Çocukluğumda koyunlarımızı ve keçilerimizi sağım için ağıla götürürken ürkütüp sıkıştırmamamız, korkutmamamız, koşturup yormamamız büyüklerimiz tarafından sıkı sıkı tembih edilirdi. Aynı uyarı, kuzu ve oğlaklarımızın satım zamanında da yapılırdı. Üstelik “Sakın ha!” denilerek.
Büyüklerimiz, “ürkütme, sıkıştırma, korkutma, koşturma, yorma” diyerek tembihte bulunurken aslında şunu söylemek istiyorlardı: Bu tür muamelelerle koyunları, keçileri, kuzuları ve oğlakları gerilime yani strese sokma. Yoksa verim alınmaz ya da yeterli verim elde edilmez. Yani koyunların ve keçilerin süt verimi azalır, kuzular ve oğlaklar et bakımından süzülüp zayıflar.
Tilkiden veya yırtıcı bir kuştan korkan tavukların strese girip yumurtadan kesildiğini, tilki saldırısına uğrayan çil horozun sesinin nasıl bozulduğunu çok iyi hatırlıyorum.

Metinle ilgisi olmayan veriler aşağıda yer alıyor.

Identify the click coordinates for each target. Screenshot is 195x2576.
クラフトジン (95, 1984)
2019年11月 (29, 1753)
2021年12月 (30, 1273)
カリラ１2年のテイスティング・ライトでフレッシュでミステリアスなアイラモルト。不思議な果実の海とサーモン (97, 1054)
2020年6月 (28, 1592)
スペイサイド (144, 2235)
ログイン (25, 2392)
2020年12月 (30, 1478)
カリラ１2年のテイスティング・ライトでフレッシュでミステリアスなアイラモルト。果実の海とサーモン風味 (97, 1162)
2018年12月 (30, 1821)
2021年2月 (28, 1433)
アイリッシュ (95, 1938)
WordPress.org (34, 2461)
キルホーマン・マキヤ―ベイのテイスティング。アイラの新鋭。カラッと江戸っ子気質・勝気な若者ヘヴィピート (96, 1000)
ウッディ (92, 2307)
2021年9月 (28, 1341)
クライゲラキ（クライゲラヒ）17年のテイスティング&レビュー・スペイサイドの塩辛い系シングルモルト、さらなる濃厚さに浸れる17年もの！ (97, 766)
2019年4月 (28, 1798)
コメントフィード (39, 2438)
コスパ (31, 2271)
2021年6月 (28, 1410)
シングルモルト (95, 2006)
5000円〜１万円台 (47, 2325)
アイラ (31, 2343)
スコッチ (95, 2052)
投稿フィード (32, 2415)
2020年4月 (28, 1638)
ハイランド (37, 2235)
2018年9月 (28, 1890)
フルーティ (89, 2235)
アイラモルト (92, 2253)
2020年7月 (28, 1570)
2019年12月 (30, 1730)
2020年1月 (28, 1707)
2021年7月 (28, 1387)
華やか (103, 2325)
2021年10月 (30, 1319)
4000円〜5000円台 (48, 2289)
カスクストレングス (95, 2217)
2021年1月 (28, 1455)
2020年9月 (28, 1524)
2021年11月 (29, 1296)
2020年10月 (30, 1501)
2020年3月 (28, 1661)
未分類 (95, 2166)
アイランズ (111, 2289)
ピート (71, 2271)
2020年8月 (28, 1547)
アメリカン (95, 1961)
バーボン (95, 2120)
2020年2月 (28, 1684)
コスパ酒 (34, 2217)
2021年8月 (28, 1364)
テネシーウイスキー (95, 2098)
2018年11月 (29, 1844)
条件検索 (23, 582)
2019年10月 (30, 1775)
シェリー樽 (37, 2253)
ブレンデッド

Teşbihte hata olmasın, amacımız yönetici, amir ve işverenleri çoban; çalışanları koyun, keçi, kuzu, oğlak olarak nitelemek değildir. Korkutmadan, severek, sevdirerek, gönül hoşluğu ile yapılan işlerden daha verimli sonuçlar alındığına dikkat çekmektir.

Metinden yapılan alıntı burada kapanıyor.